Agreed that the doctors don't have the answer and neither do the researchers as of yet. I may be wrong, but isn't all the effort to screen for potential compounds sort of like throwing pieces of spaghetti on the ceiling to see which ones stick, absent a clear understanding of what actually causes ALS? Isn't it, in terms of the logical progression of drug development you've outlined, sort of putting the cart before the horse? On the other hand, many other diseases (maybe most diseases) for which far more research dollars have been spent are still not understood or only partially so. If the NIH could basically be forced (I use this term advisedly; this is essentially what AIDS activists and breast cancer activists did)to say, increase federal ALS research funding by $100 million a year, how much difference, if any, do you think that might make (assuming all of this went for basic understanding of the disease)?

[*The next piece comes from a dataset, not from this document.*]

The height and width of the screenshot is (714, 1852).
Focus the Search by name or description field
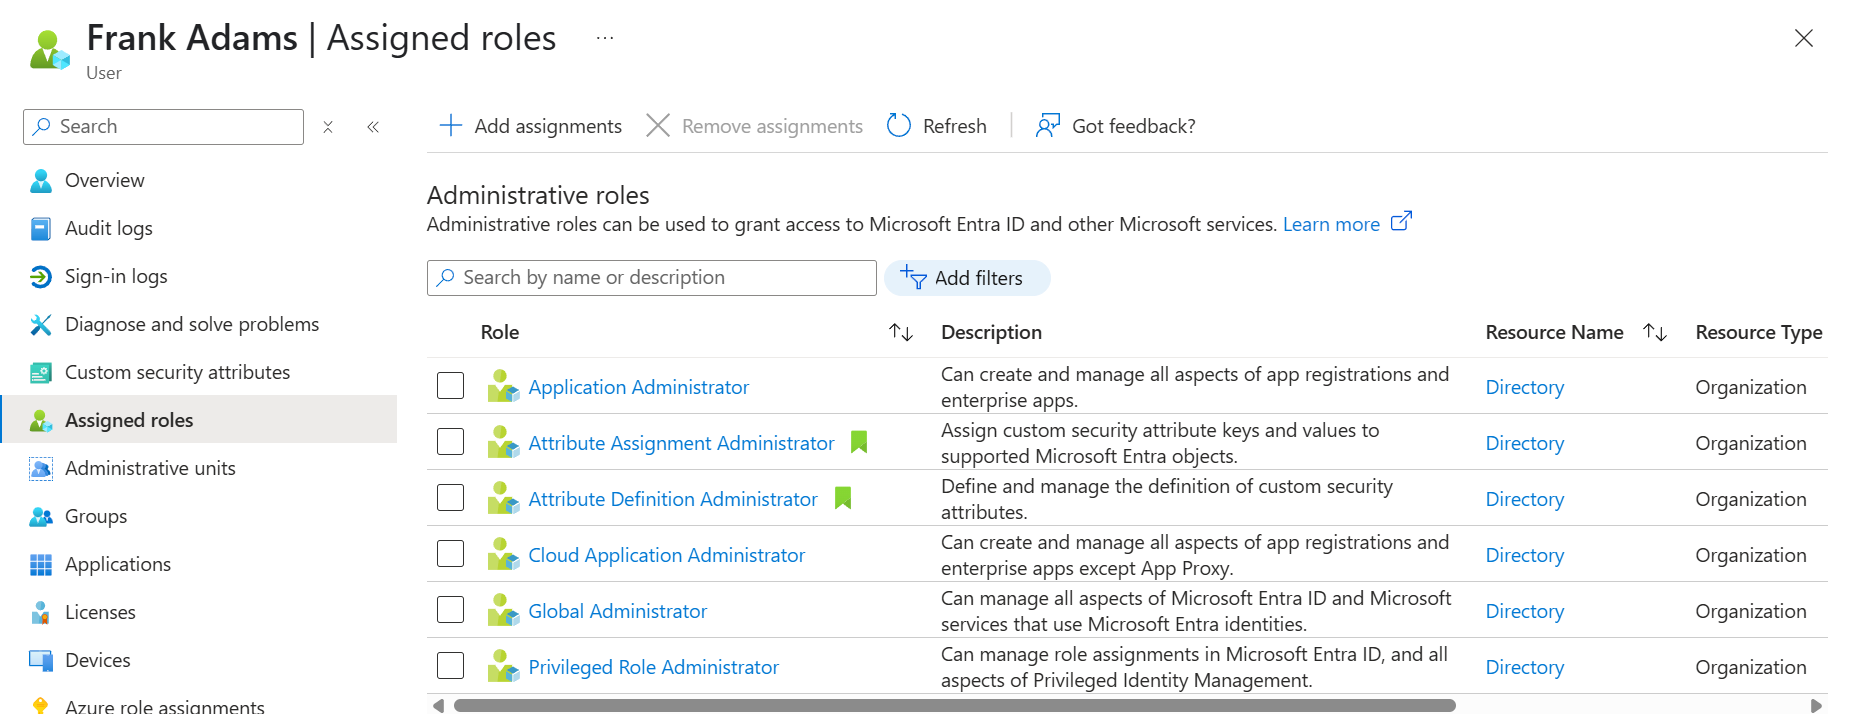point(660,278)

Listening to the phone conference the other night I had many reactions. One of them is to wonder if someone should be looking, in a systematic way, at PALS with atypical presentations or progressions, particularly if they are doing things (supplements, diet, removal of amalgam fillings, etc.) that might be connected with slowed progression (particularly if slowed from untreated rate of progression), to see if perhaps some PALS have already found at least partial answers. I say this because it seems to me that there are a fair number of PALS who at least claim to have stabilized, improved or significantly slowed the progression after one or multiple interventions. I've been hearing such stories form and about PALS going back 25 years now, though I cannot independently confirm these claims. Even if looking at atypical PALS closely doesn't yield new treatments I can imagine that it might reveal something about the disease itself. Maybe the various registries will help spot things that are making a difference in slow progressors (or improvers or stabilizers). It'd be nice to have a neurologist dedicated to this, who could clinically follow atypical cases over time to verify claims of slowed or stopped progression. If a PALS or even a possible PAL gets much better after, say, having their amalgam fillings removed or after taking a nutritional cocktail for a few weeks, that's just not supposed to happen in ALS, so it seems to me that it should at least raise a red flag, worthy of some pursuit.

I really appreciate the time you spend responding to questions and comments here, including mine, but worry a little that we might be keeping you from the more important work you have to do in trying to understand and treat ALS. So please do not feel any obligation to answer my questions or comments.

BTW, the topic of neuromuscular junction came up recently. Are you familiar with the work of Barry Festoff on this, going back to the 80's, perhaps even the 70's? He's still at the VA in Kansas, I believe, as I spoke with him maybe a year or so ago. I'm going to try to pull together some of my old research papers from the bygone days of ALS research, mainly 80's and 90's, which includes some of his papers and information.